02/19/2014 09:48 am ET Updated Apr 21, 2014

South Park, Spike Lee and David Bowie Got it Right

Several months ago I returned to the US from a five year life experience in Greece. Though I have no visible submissions to the Huffington Post during my re-acclimation time to the American experience, my personal blog file has a four-part review canvasing the media orchestrated dissension that is successfully tearing our nation apart. The media's obsession with two colors has become a feast fest of constant visceral spew--and well, for you technical individuals, I am not speaking of the exact definitions of the colors at hand. Sadly, in devouring this feast, it seems we are NOT resolving or rectifying anything. We are simply regurgitating cud at the expense of others and, yet, ourselves. The media coverage is often so awful that I have to think, hundreds of years from now, if any anthropologist began uncovering our remains and relied upon media reel findings to define who we were, they might conclude that only two types of individuals lived in this location of land that we continued to call the United States of America.

In using Spike Lee's version of the word, I'd say we've been Bamboozled to believe that our President is under attack. However, it is our entire nation that is being held hostage by a fearful fragment of people who have yet to realize that this land has, indeed, been collectively built by every color of individual who exist here today and by other media personalities who exploit the experiences of victims and unabashedly advance their public careers with each misfortune that we experience as a nation.

Furthermore, in repetitively chewing our cud, we complacently believe that what is happening to one group is a 'Civil Rights' issue. The term Civil Rights has become synonymous with the terms "them" and "it's their problem." But all the while, it is our collective problem: What is happening in our nation--daily--in prisons, in our streets and in our schools are all examples of HUMAN Rights issues. Ironically, if our foul behavior belonged to any other nation, as journalist Henry Potter so eloquently outlined, we might be up in arms, citing them for violating human rights and we'd subsequently host families from those cruel nations.

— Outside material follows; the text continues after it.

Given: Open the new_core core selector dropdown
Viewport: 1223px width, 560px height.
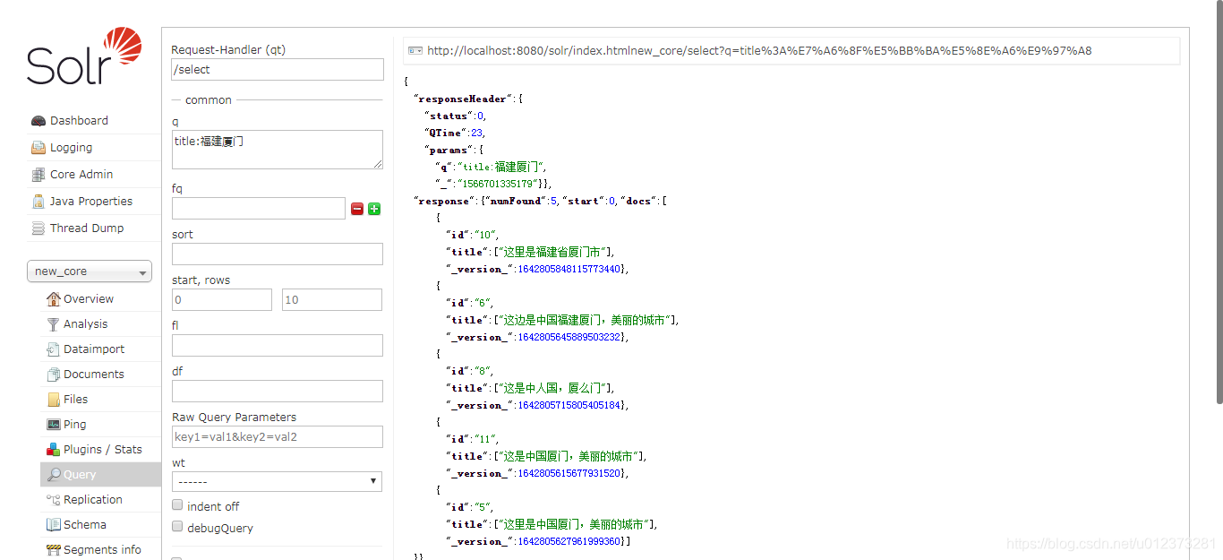Looking at the screenshot, I should pyautogui.click(x=89, y=271).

As Americans, it appears that we have become accustomed to accepting that 'others' are seen as 'others.' Our job security and social acceptability often relies upon us being what we haughtily refer to as 'Good Germans' and agreeing with the extremities of our limited dual-colored status quo rainbow. I thought I was imagining things--but in my efforts to readjust to America, I watched a program I had never seen, South Park. Though their take on the characters Token, Cartman and our national paranoia of a zombie apocalypse was hilarious, the perceived view of 'others' by many Americans is too accurate. Our fellow tribesmen on both sides of our muted color scale may have not gotten the memo, but we are not zombies. We are a nation of varied peoples--many with good hearts to boot!

In my life time of a near fifty years, I can count three historical phases where we as Americans were actually beginning to heal as a nation and we were coming to our Thanksgiving table with more acceptance and more human understanding. But very much like the former Yugoslavia that I traversed in the late 80's, what I am witnessing now--in a land that once held such great hope--is the successful and callous disintegration of unity.

And if all the other colors within our American spectrum remain silently invisible and choose to not unite under the shared banner of human rights--which is all-inclusive--I have to say, I agree with David Bowie's old hit, this is not America.

(Moved by the intentional media play for national divisiveness around the Dunn case, but written in honor of all our children being needlessly taken from our grace.)